··· Provided data

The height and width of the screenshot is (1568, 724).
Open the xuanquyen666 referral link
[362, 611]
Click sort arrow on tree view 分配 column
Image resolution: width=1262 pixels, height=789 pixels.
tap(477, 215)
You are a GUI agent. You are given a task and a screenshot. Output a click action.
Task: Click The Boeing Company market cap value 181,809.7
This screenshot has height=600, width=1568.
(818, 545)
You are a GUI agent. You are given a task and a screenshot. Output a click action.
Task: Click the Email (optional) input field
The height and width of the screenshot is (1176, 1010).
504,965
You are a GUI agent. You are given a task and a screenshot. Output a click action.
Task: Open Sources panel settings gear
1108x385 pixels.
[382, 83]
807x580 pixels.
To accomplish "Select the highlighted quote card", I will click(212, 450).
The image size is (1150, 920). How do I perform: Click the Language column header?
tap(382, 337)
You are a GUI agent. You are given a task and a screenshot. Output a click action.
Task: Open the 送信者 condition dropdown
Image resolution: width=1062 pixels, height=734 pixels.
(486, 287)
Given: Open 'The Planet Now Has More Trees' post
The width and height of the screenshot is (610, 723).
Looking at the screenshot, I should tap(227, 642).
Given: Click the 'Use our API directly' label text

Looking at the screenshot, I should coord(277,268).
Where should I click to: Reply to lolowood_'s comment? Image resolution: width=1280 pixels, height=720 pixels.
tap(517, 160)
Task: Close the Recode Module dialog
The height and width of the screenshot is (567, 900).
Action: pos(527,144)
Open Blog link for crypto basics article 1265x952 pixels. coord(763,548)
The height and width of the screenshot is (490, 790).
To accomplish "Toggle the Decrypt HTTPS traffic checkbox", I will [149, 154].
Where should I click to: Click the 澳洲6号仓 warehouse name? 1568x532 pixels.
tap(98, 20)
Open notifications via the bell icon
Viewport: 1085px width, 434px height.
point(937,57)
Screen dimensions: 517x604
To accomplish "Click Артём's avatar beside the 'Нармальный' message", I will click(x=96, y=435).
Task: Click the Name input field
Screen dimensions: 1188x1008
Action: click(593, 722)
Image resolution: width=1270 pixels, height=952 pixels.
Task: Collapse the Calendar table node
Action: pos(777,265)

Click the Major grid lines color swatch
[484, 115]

······

= Work to complete =
Copy the material above, keeping every line exactly as it stands.

= Your response =
The height and width of the screenshot is (1568, 724).
Open the xuanquyen666 referral link
[362, 611]
Click sort arrow on tree view 分配 column
Image resolution: width=1262 pixels, height=789 pixels.
tap(477, 215)
You are a GUI agent. You are given a task and a screenshot. Output a click action.
Task: Click The Boeing Company market cap value 181,809.7
This screenshot has height=600, width=1568.
(818, 545)
You are a GUI agent. You are given a task and a screenshot. Output a click action.
Task: Click the Email (optional) input field
The height and width of the screenshot is (1176, 1010).
504,965
You are a GUI agent. You are given a task and a screenshot. Output a click action.
Task: Open Sources panel settings gear
1108x385 pixels.
[382, 83]
807x580 pixels.
To accomplish "Select the highlighted quote card", I will click(212, 450).
The image size is (1150, 920). How do I perform: Click the Language column header?
tap(382, 337)
You are a GUI agent. You are given a task and a screenshot. Output a click action.
Task: Open the 送信者 condition dropdown
Image resolution: width=1062 pixels, height=734 pixels.
(486, 287)
Given: Open 'The Planet Now Has More Trees' post
The width and height of the screenshot is (610, 723).
Looking at the screenshot, I should tap(227, 642).
Given: Click the 'Use our API directly' label text

Looking at the screenshot, I should coord(277,268).
Where should I click to: Reply to lolowood_'s comment? Image resolution: width=1280 pixels, height=720 pixels.
tap(517, 160)
Task: Close the Recode Module dialog
The height and width of the screenshot is (567, 900).
Action: pos(527,144)
Open Blog link for crypto basics article 1265x952 pixels. coord(763,548)
The height and width of the screenshot is (490, 790).
To accomplish "Toggle the Decrypt HTTPS traffic checkbox", I will [149, 154].
Where should I click to: Click the 澳洲6号仓 warehouse name? 1568x532 pixels.
tap(98, 20)
Open notifications via the bell icon
Viewport: 1085px width, 434px height.
point(937,57)
Screen dimensions: 517x604
To accomplish "Click Артём's avatar beside the 'Нармальный' message", I will click(x=96, y=435).
Task: Click the Name input field
Screen dimensions: 1188x1008
Action: click(593, 722)
Image resolution: width=1270 pixels, height=952 pixels.
Task: Collapse the Calendar table node
Action: pos(777,265)

Click the Major grid lines color swatch
[484, 115]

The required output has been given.